ÉPALE272-RECETARIO DE MALÚEs un fenómeno inexplicable, pero pasa con mucha frecuencia y nos pasa a todos: donde comen tres comen cuatro. Y cinco. Y hasta seis. Contándote a ti, siete. La multiplicación de los panes se queda pendeja cada vez que una cocina se convierte en la pista de aterrizaje de gente querida que llega saludando, besando y abrazando con descarada alegría, aunque su presencia no estaba contemplada en el programa.

Es la descarada alegría de los recién llegados lo que pone coto a los propios demonios internos que murmuran “yo mejor sirvo más tarde”, “¿esta no se piensa ir?”, “¿ustedes ya comieron, verdad?”. Pero el tiempo pasa y los visitantes siguen ahí, conversan entusiasmados y cómodos, con tal grado de confianza que llegan a comentar: “¡Uff, eso sí huele bueno!, ¿qué le echaste?”. La persona encargada de cocinar y repartir las porciones se ríe nerviosamente mientras saca su Álgebra de Baldor y repasa rapidito el capítulo “Fracciones”: antes muerta que pichirre. Llega la etapa de aceptación, de rendición al destino y de rendir los potajes: “Le voy a echar mucha más chayota al guiso”, “esta sopa aguanta más agua y más sal”, “esconde la torta que queda poquita”, y así.

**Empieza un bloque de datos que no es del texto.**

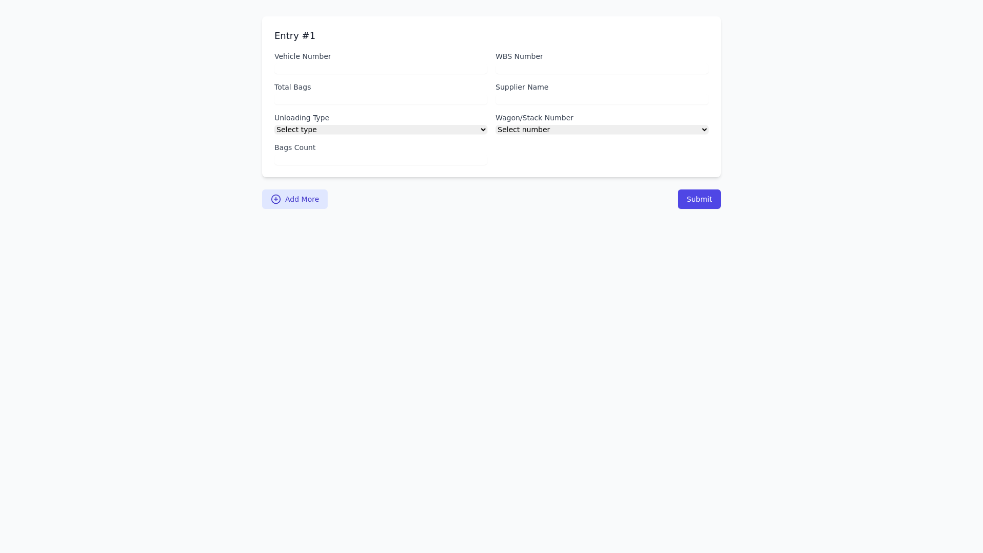Click the Total Bags label

(x=292, y=87)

MEDIO PLÁTANO PA TO’ER MUNDO

Eran tres los comensales, y como había cinco plátanos quedaron en repartirlos a razón de uno coma seis seis seis seis seis seis seis (al infinito) plátanos cada uno. Roncaba el hambre, no era descabellada aquella porción. Los pusieron a asar en un sartén grandotote, bañados en papelón y cubiertos por una llovizna de 150 gramos de queso palmito rallado. Agregaron, porque había, ocho clavitos de olor y unos pedacitos de anís estrellado que le dieron un olor maravilloso a la receta; los demonios internos le contaron más tarde a la cocinera que rastreando aquel olor fue que se llegó el gentío.

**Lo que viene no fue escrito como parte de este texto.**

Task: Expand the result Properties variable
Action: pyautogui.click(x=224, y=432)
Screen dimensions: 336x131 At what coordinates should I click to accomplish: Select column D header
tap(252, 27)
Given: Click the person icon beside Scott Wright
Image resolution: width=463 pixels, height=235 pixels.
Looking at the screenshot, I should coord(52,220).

La casa donde se desarrolló esta historia tiene una cocina hermosa, inmensa, que permite cocinar mientras muchos zagaletones le meten mano a la comida, chupan la paleta de revolver, destapan la olla y todas esas cosas que alimentan las neurosis de la gente que cocina. Así transcurría el día, en plena normalidad, cuando las maleducadas voces de los demonios internos empezaron a responder imaginariamente a la gente que llegaba. A cada “qué rico hueeeleee” le seguía un “¿por qué no te hueles la pecueeeeca?”; por cada “¡Uff! ¡Como que llegué a buena hora!” los demonios respondían “pues sí, fíjate que hay un montón de platos por fregar”; y tras cada “¿estás cocinaando?” continuaba un “no, me estoy sacando los pelos de los sobacos con pinza”. A veces cocinar para mucha gente amerita reprimir algunas respuestas pasivo-agresivas.

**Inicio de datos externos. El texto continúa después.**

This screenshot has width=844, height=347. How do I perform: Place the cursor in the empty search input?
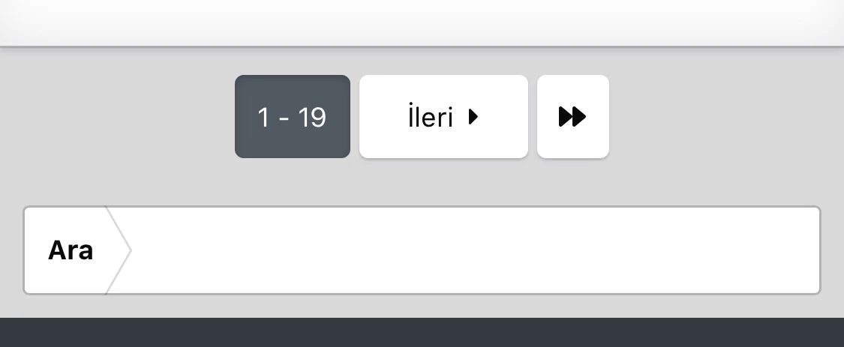click(x=473, y=250)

Para cuando los plátanos estuvieron listos ya eran siete comensales, la porción se redujo a cinco séptimos de plátano por cabeza, 20 gramos de queso y un champurreadito del melao que quedaba en el sartén. Los demonios internos se apaciguaron, como todo ruido adicional. En silencio y con placer, los siete comensales comieron, se relamieron y fueron felices al menos hasta la cena, aunque quedaron con hambre todos.